Hawaii's Special Olympics delegation added two gold medals in the Twin Cities as the 2026 USA Games moved through Day 3. The roster includes 16 athletes, two Unified Partners and coaches from Oahu, Kauai, Maui and Hawaii Island, putting Big Island athletes and support staff on the same national stage as competitors from across the country.
Special Olympics Hawaii announced Hui O Hawaii on Feb. 10, with athletes set to compete in basketball, bowling and track and field. The team also includes youth leaders from Campbell High School and retired Hawaii Police Department Chief Benjamin Moszkowicz, who is serving as a Law Enforcement Torch Run officer, underscoring how many different corners of the state feed into one delegation.

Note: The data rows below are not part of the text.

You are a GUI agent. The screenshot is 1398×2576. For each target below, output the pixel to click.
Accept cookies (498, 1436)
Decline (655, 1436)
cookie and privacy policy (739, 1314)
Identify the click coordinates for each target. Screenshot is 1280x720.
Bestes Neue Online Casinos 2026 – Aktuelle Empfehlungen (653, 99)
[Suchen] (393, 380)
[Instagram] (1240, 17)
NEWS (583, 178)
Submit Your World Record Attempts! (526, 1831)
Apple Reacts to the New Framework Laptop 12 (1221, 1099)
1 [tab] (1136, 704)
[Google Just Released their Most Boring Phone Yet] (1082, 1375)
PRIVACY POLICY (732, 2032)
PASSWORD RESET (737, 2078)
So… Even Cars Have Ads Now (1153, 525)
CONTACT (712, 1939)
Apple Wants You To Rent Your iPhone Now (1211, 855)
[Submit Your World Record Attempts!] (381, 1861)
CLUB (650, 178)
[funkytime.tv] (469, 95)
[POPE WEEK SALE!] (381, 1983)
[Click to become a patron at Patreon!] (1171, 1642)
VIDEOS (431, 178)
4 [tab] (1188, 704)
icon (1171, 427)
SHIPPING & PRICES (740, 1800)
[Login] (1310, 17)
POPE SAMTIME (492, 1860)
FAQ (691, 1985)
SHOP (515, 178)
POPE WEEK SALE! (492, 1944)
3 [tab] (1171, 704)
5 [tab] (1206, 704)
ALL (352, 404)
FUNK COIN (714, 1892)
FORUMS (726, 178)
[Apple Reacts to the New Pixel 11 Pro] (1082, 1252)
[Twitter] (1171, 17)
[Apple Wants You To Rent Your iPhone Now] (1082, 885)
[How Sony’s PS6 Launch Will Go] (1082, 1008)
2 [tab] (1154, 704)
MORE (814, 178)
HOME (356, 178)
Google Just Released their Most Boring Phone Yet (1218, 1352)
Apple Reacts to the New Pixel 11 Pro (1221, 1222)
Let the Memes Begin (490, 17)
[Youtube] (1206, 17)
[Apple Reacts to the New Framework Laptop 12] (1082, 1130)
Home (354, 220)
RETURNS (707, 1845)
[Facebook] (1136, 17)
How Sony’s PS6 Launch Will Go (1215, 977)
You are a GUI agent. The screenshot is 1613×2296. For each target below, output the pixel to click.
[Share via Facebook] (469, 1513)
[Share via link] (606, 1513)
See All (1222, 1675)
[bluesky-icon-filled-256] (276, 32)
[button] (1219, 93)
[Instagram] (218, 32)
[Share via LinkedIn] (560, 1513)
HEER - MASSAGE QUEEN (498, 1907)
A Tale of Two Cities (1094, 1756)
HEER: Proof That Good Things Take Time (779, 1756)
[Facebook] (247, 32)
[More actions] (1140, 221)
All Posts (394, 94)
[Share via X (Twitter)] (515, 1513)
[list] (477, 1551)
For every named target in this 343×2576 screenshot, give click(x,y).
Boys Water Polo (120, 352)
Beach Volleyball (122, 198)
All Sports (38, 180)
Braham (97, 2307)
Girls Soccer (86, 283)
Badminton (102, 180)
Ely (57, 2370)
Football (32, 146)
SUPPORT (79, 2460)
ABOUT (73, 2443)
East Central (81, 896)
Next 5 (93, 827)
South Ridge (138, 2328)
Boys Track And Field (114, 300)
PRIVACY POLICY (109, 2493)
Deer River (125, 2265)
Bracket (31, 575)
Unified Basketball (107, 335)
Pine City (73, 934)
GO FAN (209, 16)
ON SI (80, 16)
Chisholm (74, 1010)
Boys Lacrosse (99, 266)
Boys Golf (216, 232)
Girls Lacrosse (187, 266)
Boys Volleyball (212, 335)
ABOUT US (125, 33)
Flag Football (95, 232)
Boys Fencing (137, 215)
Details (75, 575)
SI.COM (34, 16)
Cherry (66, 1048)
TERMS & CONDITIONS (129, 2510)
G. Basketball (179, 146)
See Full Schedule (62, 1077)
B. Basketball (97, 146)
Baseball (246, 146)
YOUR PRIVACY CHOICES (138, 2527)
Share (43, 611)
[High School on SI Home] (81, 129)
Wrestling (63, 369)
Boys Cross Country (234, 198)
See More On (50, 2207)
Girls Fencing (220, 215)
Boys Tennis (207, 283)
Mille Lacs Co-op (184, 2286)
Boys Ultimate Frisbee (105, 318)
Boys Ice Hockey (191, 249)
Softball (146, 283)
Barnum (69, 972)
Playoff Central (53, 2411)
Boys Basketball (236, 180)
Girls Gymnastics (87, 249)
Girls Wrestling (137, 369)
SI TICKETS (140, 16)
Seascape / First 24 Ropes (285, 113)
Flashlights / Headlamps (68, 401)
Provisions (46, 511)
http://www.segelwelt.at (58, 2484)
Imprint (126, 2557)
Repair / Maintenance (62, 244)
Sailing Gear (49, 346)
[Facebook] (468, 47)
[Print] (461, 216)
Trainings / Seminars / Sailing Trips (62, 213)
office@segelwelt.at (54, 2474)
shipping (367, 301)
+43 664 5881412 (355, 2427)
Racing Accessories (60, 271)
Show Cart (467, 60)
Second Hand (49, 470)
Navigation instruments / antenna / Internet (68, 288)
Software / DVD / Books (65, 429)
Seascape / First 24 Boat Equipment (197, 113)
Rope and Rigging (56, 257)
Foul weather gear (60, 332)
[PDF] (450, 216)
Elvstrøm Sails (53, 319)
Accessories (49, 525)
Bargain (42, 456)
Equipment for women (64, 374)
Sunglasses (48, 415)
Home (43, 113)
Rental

The golds came from Maui athlete Eva Ujano, who won the 100-meter walk and the 400-meter walk. The official results page lists Ujano as 58 and from Wailuku, and it also shows she competed in the 4x100-meter relay. Those medals lifted Hawaii's profile in a meet built to showcase athletes with intellectual disabilities on one of the sport's biggest stages.

The 2026 Special Olympics USA Games are running June 20-26 in Minnesota's Twin Cities and bring together 3,000 athletes, 1,500 coaches, 10,000 volunteers and an expected 75,000 fans. This year's program features 16 sports, with cornhole and pickleball making their official USA Games debut, giving the competition one of its broadest lineups yet.
For Hawaii Island, the significance goes beyond the medal count. Special Olympics Hawaii says it serves more than 7,200 athletes and Unified Partners statewide, backed by more than 7,800 coaches and volunteers. That network is what carries athletes from local training sites and school gyms to a national event in Minneapolis, and it is what makes a delegation from the Big Island possible even when the podium finish comes from another island.

The results page also listed Brandon Taitingfong of Ewa Beach, 21, in bowling preliminary competition, and Hawaii's broader lineup continued to fill out across the event as the Games moved toward their June 26 finish.